2. | We note your disclosures here and beginning on page 87 that some of the representations and warranties contained in your Reorganization Agreement may have been made as of a specific date and may have changed after that date. Please be advised that, notwithstanding the inclusion of these general disclaimers, you are responsible for considering whether additional specific disclosures of material information regarding material contractual provisions are required to make the statements included in the joint proxy statement/prospectus not misleading. |
United States Securities and Exchange Commission
November 18, 2016
Page 2
The Company acknowledges the Staff’s comment and has revised the disclosure on pages 78, 87 and 88 of the Registration Statement.
Incorporation of Documents by Reference, page 113
3. | We note that you have incorporated by reference information about the registrant, as provided for in Items 10 through 13 of Form S-4, as applicable. General Instruction B of Form S-4 provides that such incorporation by reference is permissible if one of the conditions set forth in General Instruction B.1.a.(ii) is met, among others.

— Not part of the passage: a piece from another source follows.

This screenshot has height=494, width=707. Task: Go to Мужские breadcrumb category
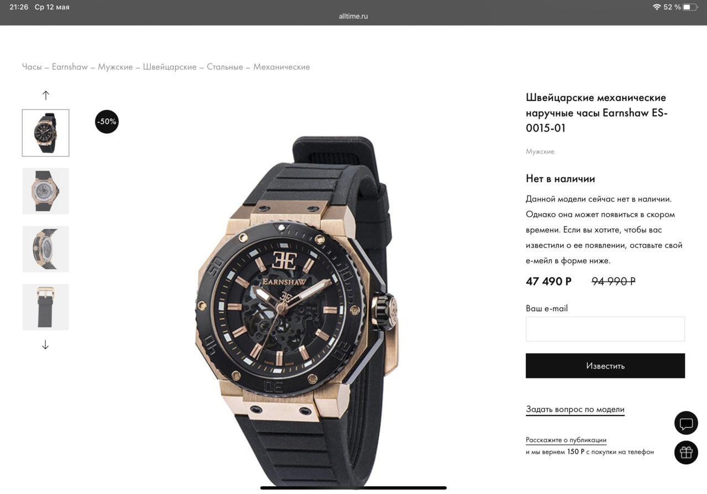pyautogui.click(x=115, y=67)
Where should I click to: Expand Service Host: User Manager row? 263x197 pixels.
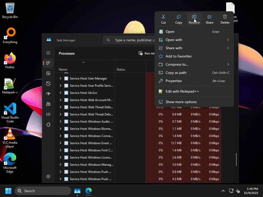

Given that the aggregate market value of your common equity held by non-affiliates appears to be below the minimum public float requirements of General Instruction I.B.1 of Form S-3, you may not be eligible to incorporate information about the registrant by reference at this time. Either provide us with an analysis demonstrating compliance with the applicable provisions of General Instruction B of Form S-4, or otherwise, please amend your registration statement to include the required information. |
The Company acknowledges the Staff’s comment and has included the information, previously incorporated by reference, in the sections entitled “Information about Middlefield,” beginning on page 95 of the Registration Statement, and“Consolidated Financial Statements of Middlefield Banc Corp,” beginning on page F-1 of the Registration Statement.
Exhibit Index
4. | Please attach the consents of Messrs. Valerian and Bevan as required by Securities Act Rule 438. |
Consents of Messrs. Valerian and Bevan are included with this Amendment No. 1. Please see exhibits 99.5 and 99.6.
* * *
The Company would like to mail the prospectus/proxy statement to shareholders by Tuesday, November 29. We would be grateful for the Staff’s consideration of that desired mailing date. Although the Company has not filed an acceleration request at this time, we are hopeful that the Registration Statement can be declared effective before the Thanksgiving holiday to enable the Company to achieve its desired mailing date. The Company is prepared to file an acceleration request as soon as the staff advises us that it is prepared to entertain one.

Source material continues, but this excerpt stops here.